PARIS.- For his first solo show in France, Gareth Nyandoro has produced an installation inspired from the urban space. Ephemeral sales sites, such as the stands of the Parisian bouquinistes (booksellers) on the banks of the Seine, are misappropriated and reused as exhibitions elements. The works on paper which are deployed there are inhabited by famous African football players. These at once graphic and sculptural scenes bring to mind references to the sporting life and, by extension, Africas social and political organisation. The artists drawings, hung, incised and in part stretched out on the floor, are extended into sculptures and allow for a connection of the representation to the world and to the visitors.

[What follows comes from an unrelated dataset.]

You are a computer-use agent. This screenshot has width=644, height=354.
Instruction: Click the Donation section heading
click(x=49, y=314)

They are an invitation to walk around the works on paper, among characters depicted at life scale and amidst a space which seems to reproduce the world of the street.

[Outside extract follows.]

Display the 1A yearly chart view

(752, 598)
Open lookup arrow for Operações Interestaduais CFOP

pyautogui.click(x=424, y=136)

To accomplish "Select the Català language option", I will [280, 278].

In his work, Gareth Nyandoro takes an attentive look at business exchanges and social interactions in the public space. Scenes of life, which he extracts from his environment, are depicted in ink on large superimposed strips of paper. Once the motifs have been applied to the blank sheets, Gareth Nyandoro cuts and lacerates with precision the pictorial layers into long, fine strips. This play of incisions reveals the colours of the lower sheets. A network of lines from these cuttings amplifies the depicted movements or else disturbs the figures which then tend towards abstraction.
Born in 1982 in Bikita, Gareth Nyandoro lives in Harare (Zimbabwe). He represented Zimbabwe at the 56th Venice Biennale (2015). After studying art at Harare Polytechnic College, as well as the Chinhoyi University of Technology (Zimbabwe), Gareth Nyandoro was in residence at the Rijksakademie, Amsterdam (2014 - 2015). His work has been displayed in his first solo shows: Paper Cut, Tiwani Contemporary, London, 2017; Gareth Nyandoro, Galerie 23, Stichting Beeldende Kunst, Amsterdam, 2015; Weaving Life, Gallery Delta, Harare, 2013; Mutariri, National Gallery of Zimbabwe, Harare, 2012. It has also appeared in several group exhibitions, such as: A Moment of Grace, Modern Art Oxford (2016); RijksakademieOPEN 2015, Rijksakademie, Amsterdam (2015); Trek: Following Journeys, Smac Gallery, Cape Town (2015); and Zimbabwean Contemporary Art, Galerie 23, Amsterdam (2013). He is represented by Tiwani Contemporary (London) and SMAC Gallery (Cape Town).